Data shown
---------------
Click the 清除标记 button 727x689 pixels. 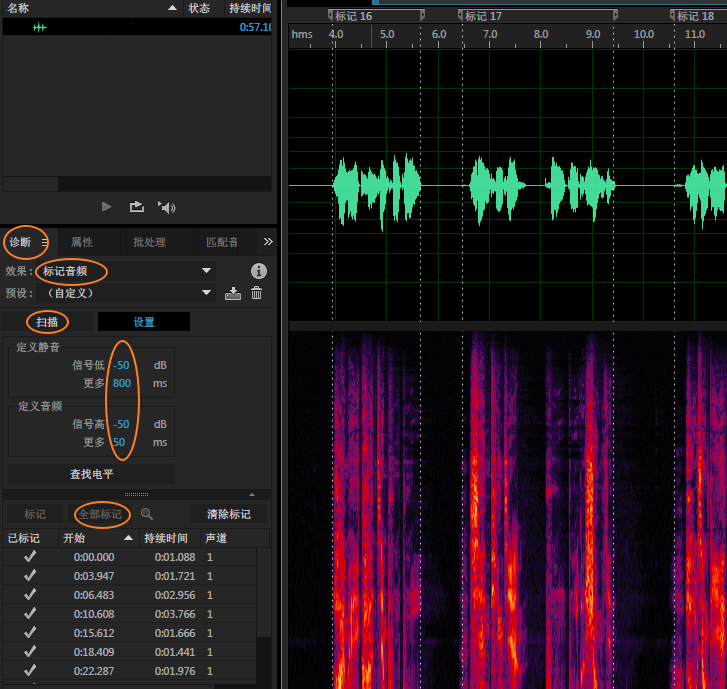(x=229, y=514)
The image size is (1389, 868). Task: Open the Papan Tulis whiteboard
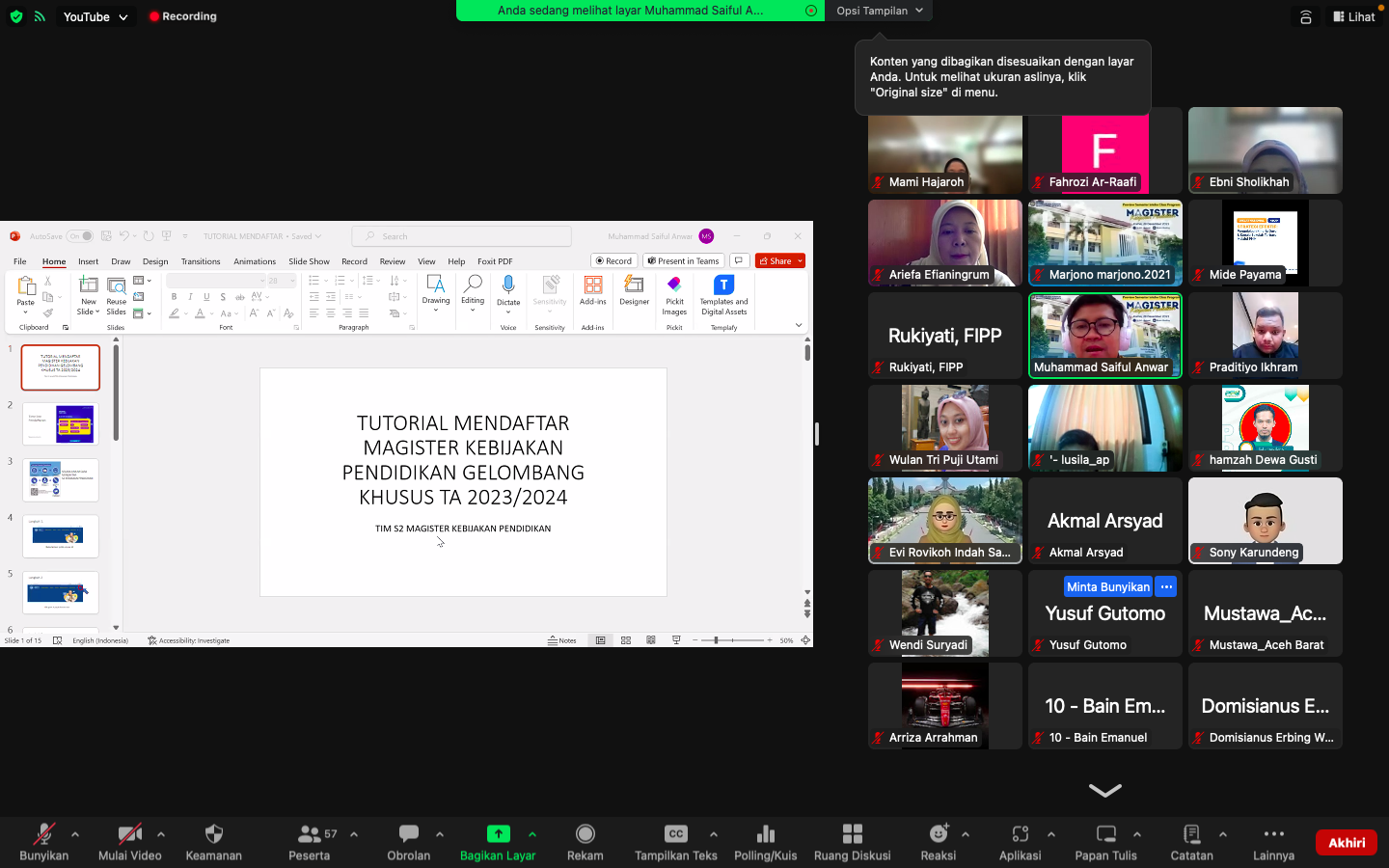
---------------
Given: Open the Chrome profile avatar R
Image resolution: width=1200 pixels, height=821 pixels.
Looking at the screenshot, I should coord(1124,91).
---------------
Job
From both blocks above, copy each line that contains the word "Open". Only matches with the same capitalization count.

Right answer
The image size is (1389, 868). Task: Open the Papan Tulis whiteboard
Given: Open the Chrome profile avatar R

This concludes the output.